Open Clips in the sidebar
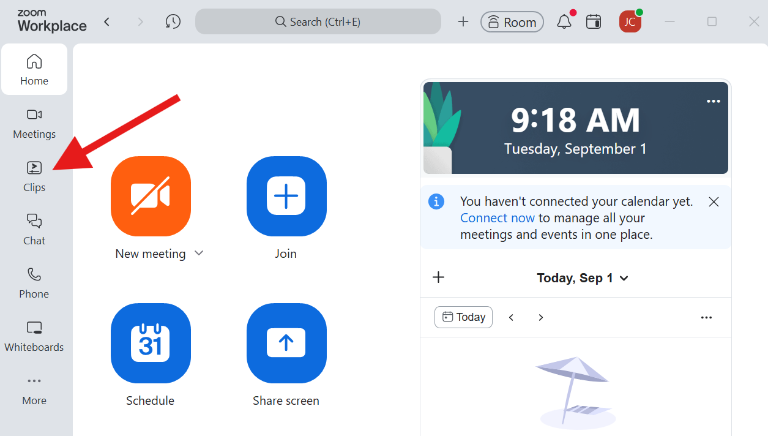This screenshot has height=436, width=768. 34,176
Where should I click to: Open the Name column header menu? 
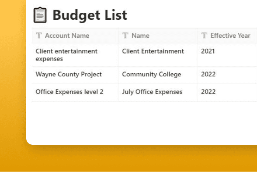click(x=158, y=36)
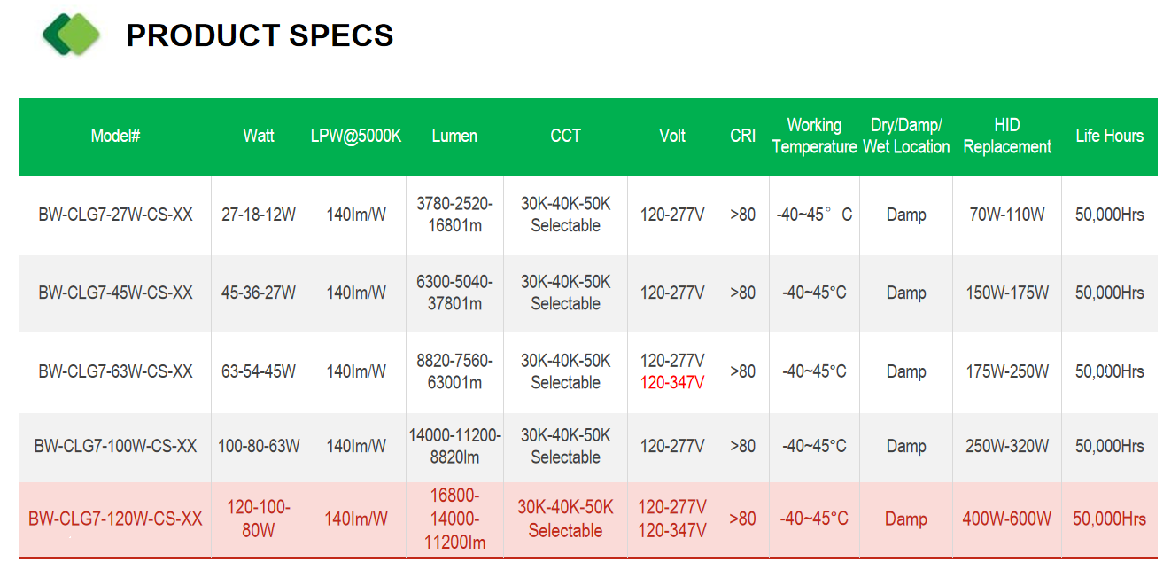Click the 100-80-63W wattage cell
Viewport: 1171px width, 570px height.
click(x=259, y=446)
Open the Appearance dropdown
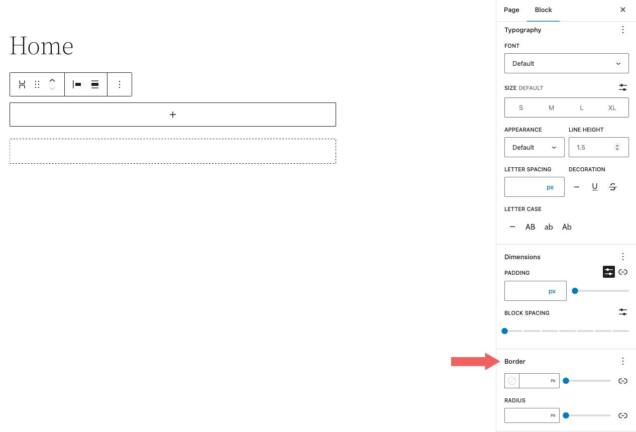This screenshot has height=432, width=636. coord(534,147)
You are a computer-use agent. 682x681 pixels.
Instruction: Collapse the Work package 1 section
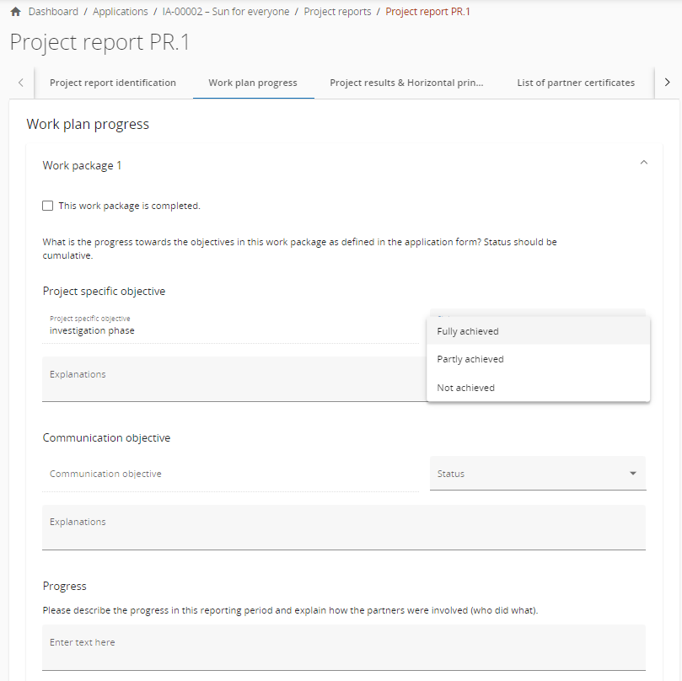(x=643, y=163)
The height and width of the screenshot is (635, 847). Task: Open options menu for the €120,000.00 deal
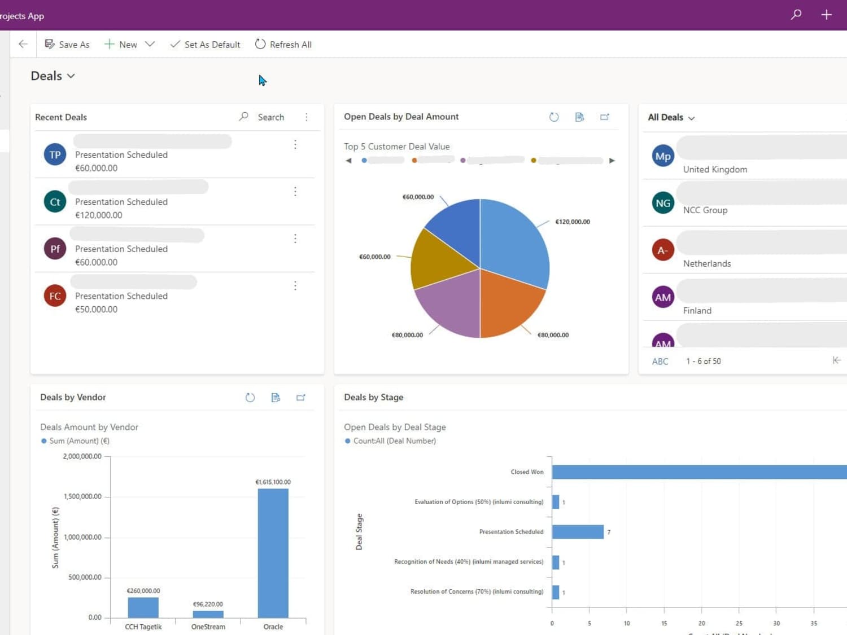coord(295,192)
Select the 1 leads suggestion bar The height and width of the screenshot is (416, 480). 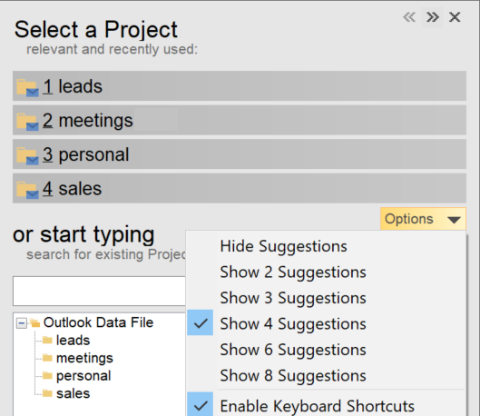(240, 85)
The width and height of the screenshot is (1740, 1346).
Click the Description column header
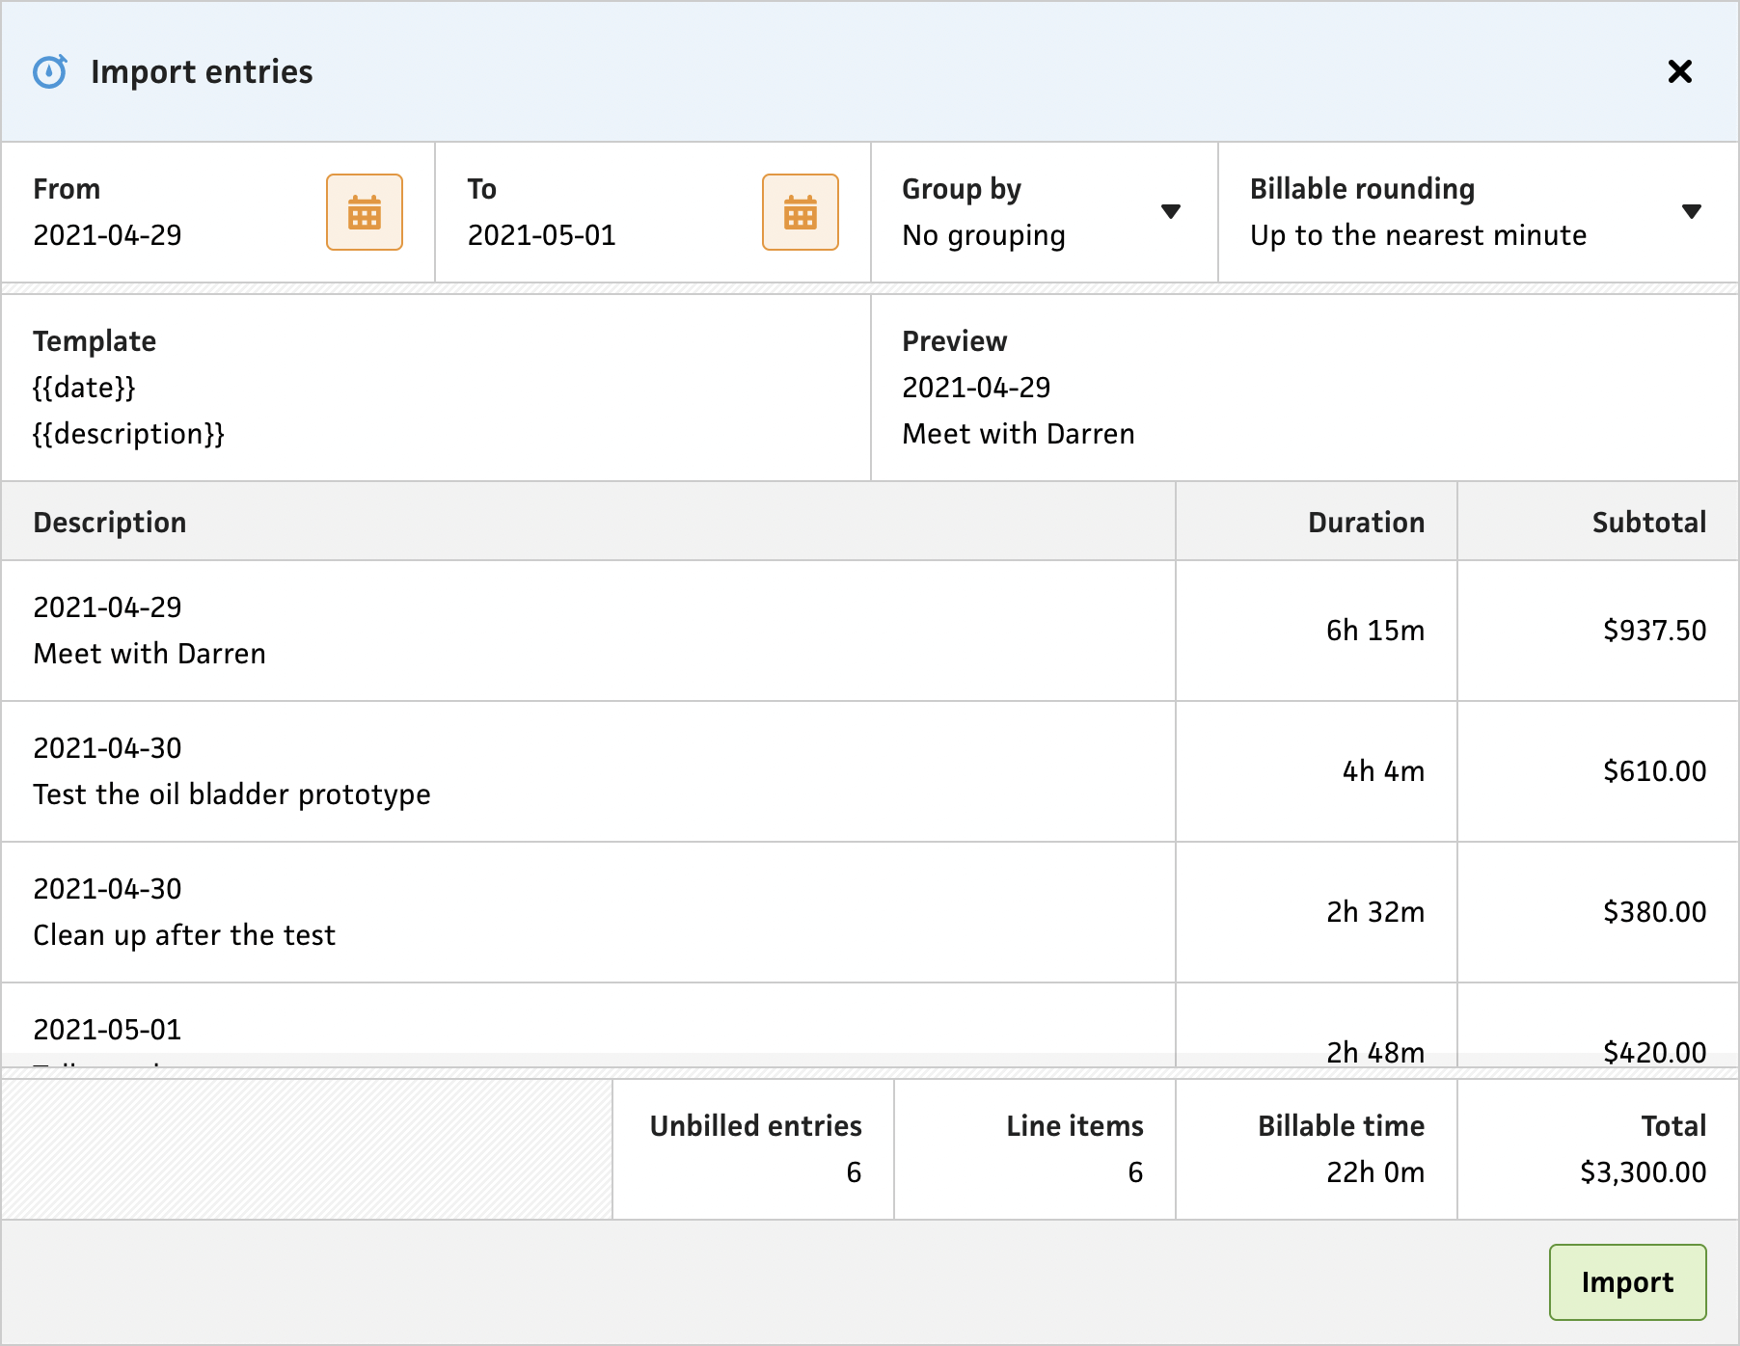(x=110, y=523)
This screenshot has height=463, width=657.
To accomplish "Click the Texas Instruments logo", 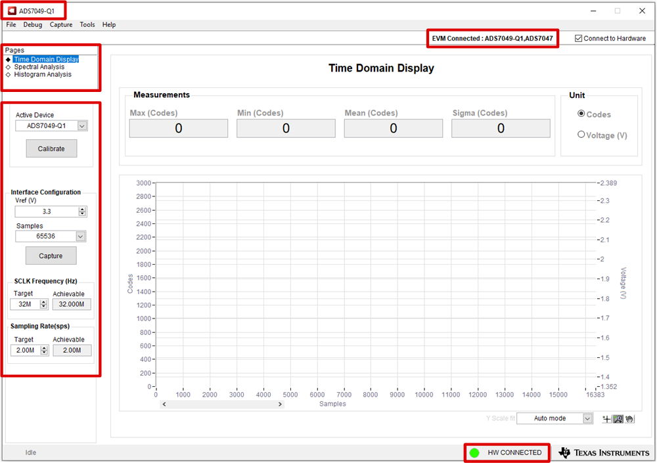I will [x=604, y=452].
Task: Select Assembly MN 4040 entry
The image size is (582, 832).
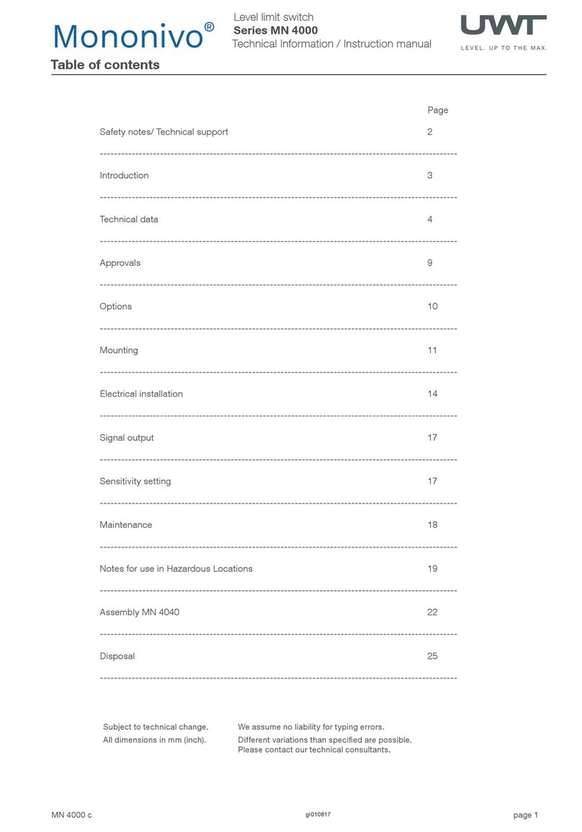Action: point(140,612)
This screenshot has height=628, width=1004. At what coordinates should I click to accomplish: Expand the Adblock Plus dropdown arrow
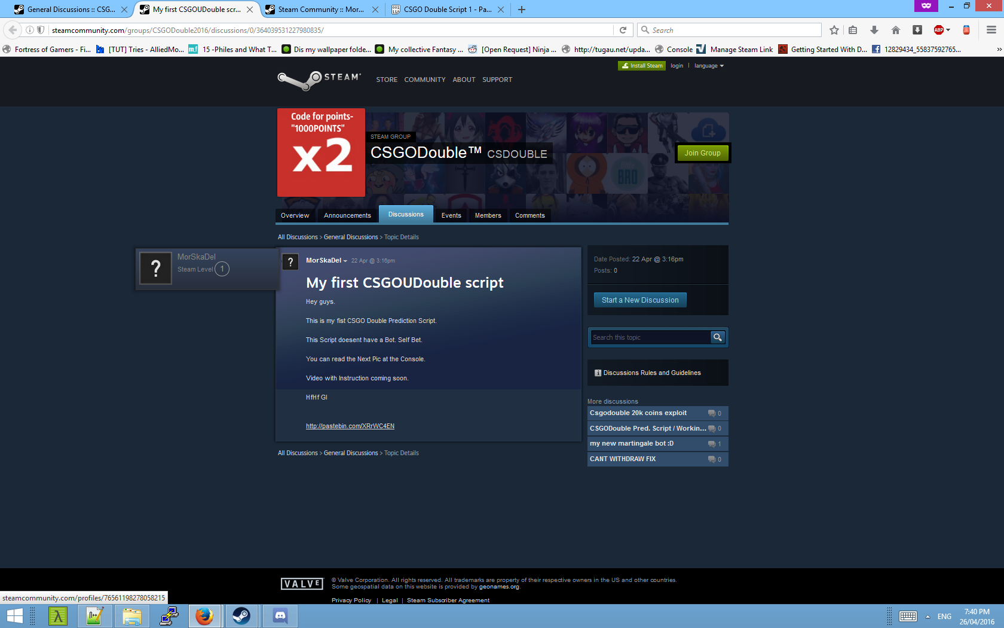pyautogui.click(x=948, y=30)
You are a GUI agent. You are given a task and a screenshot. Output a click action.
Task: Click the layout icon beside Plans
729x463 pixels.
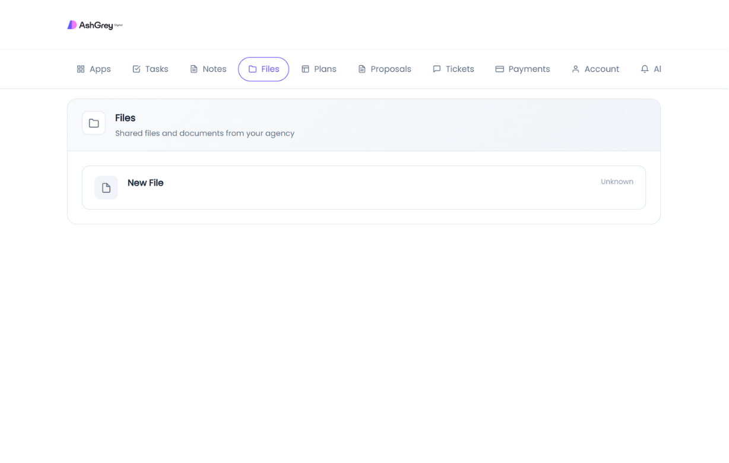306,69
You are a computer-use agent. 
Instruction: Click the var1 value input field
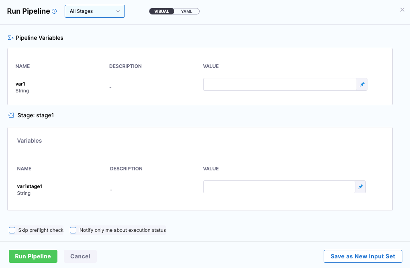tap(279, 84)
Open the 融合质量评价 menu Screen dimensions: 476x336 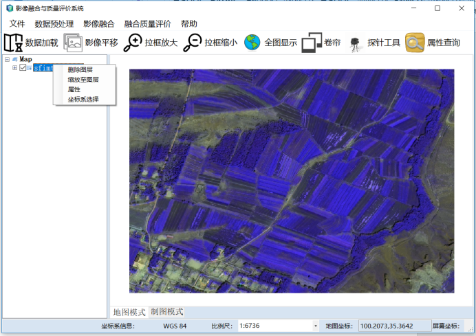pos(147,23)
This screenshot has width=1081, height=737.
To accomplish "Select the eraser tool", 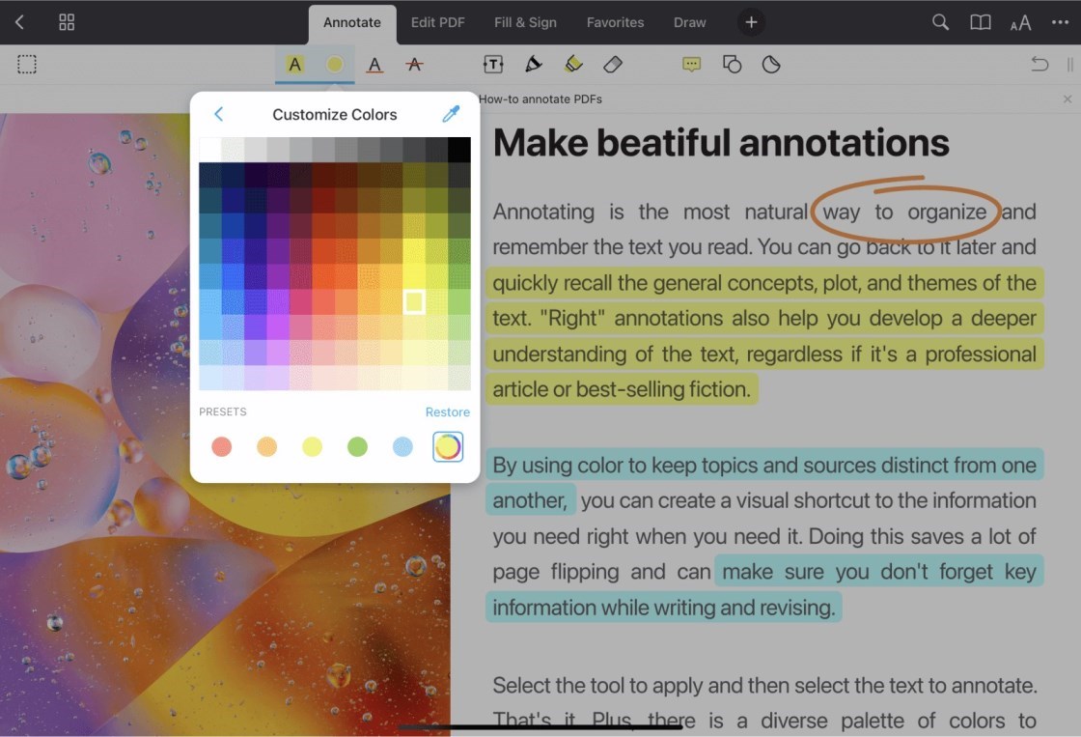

● ● ● ●

• Task requirements:
When a line of the records includes "computer", that line belongs in the answer.

• Response box:
You are a computer-use agent. 682x681 pixels.
You are a computer-use agent. 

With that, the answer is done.